L’école maternelle française accueille tous les enfants y compris ceux qui ont des difficultés. Lorsque le comportement de l’enfant le nécessite, le directeur de l’école réunit une « équipe éducative » (parents, enseignant, médecin, psychologue scolaire et soignants éventuels). Cette équipe est un outil institutionnel qui permet de faire circuler l’information et de croiser les regards autour d’un enfant en recherchant la plus grande adéquation entre les besoins de l’enfant et les solutions à mettre en œuvre.

Nous pouvons, par exemple, demander aux parents de ne plus scolariser l’enfant pour une période temporaire en leur demandant de prendre contact avec le Centre d’Action Médico Sociale Précoce (CAMSP), sans pour autant l’exclure de l’école. Par la suite, nous pouvons re-scolariser l’enfant sur des temps précis en présence d’une auxiliaire de vie scolaire. Avec des aides spécifiques et adaptées à son profil, l’enfant peut rapidement progresser.

Quelquefois, la communication entre l’école et les familles peut être problématique. Les parents réagissent de façon excessive car ils se sentent jugés ou atteints de façon narcissique. Les conseillers pédagogiques ou l’inspecteur de la circonscription peuvent alors se déplacer pour tenter de médiatiser les possibles conflits entre la famille et l’école.

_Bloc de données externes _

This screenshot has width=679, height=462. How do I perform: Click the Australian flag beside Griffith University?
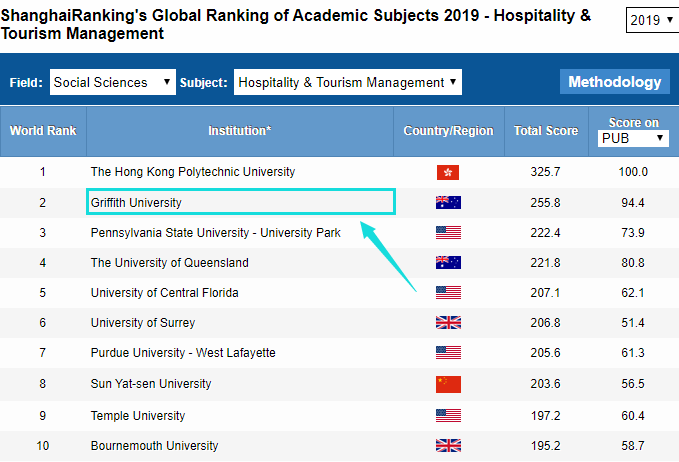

L’accompagnement des familles est, dans tous les cas, indispensable à la prise en compte des spécificités de l’enfant.

Il faut également rappeler que l’école maternelle n’est pas obligatoire mais elle est souhaitable. Tout doit ainsi être mis en œuvre pour que l’adaptation de l’enfant aux règles de la collectivité et aux apprentissages puisse se faire dans les meilleures conditions possibles.

A 3 ans, comment peut-on être violent ?

Quelle que soit la situation familiale, un enfant violent à 3 ans, ce n’est pas normal. Il faut automatiquement s’interroger sur le parcours de l’enfant. Pour cela, nous devons interpeller la psychologue scolaire et la famille afin de réfléchir sur l’origine de ce comportement. A 3 ans, il n’y a pas de volonté de violence. Si l’enfant a un comportement violent cela est dû à une pathologie et à une souffrance, ou à une atteinte au fonctionnement du groupe classe avec de possibles mises en danger de l’enfant lui-même ou des autres.

Quels sont les outils de l’Education nationale ?

Les outils restent le professionnalisme de ses membres, la capacité d’observation et de mise en lien des informations et des personnes. L’enseignant est le premier interlocuteur de la famille, le directeur de l’école accompagne la compréhension de la situation, le psychologue scolaire, l’infirmière et le médecin de PMI sont présents dans les écoles auprès des enfants en difficulté et de leurs familles. Ils apportent des éclairages spécifiques au sein de l’école mais peuvent aussi accompagner les parents vers des services de soins extérieurs. Ces derniers sont assurés par les départements de soins tels que le CMP ou le CAMSP.

Pour les enfants violents, l’Education nationale dispose de peu de moyens. La diminution des postes de RASED, voire la disparition des maîtres G -qui intervenaient beaucoup dans des actions de prévention en maternelle- se fait aussi sentir de façon importante aujourd’hui.

Ne faudrait-il pas aussi former les enseignants à la psychologie de l’enfant ?

Il y a tout un travail à faire sur la formation des enseignants. Comme tous les enseignants, ceux des classes de maternelle développent une expérience pratique. Celle-ci devrait se compléter d’apports théoriques. Les enseignants devraient en effet avoir des connaissances sur les différents types de troubles auxquels ils peuvent être confrontés. Pour cela, les psychologues doivent intervenir en formation initiale et continue auprès des enseignants.

Y-a-t-il suffisamment de psychologues de l’Education nationale ?

Aujourd’hui, il y a près de 3000 postes de psychologues du premier degré dont 400 non pourvus. L’AFPEN revendique un psychologue scolaire pour mille élèves. Actuellement, je suis en charge de 1900 élèves. Des collègues en ont, quant à eux, 5000. Il y a une réelle problématique d’équité, d’accès à l’accompagnement et de qualité de travail.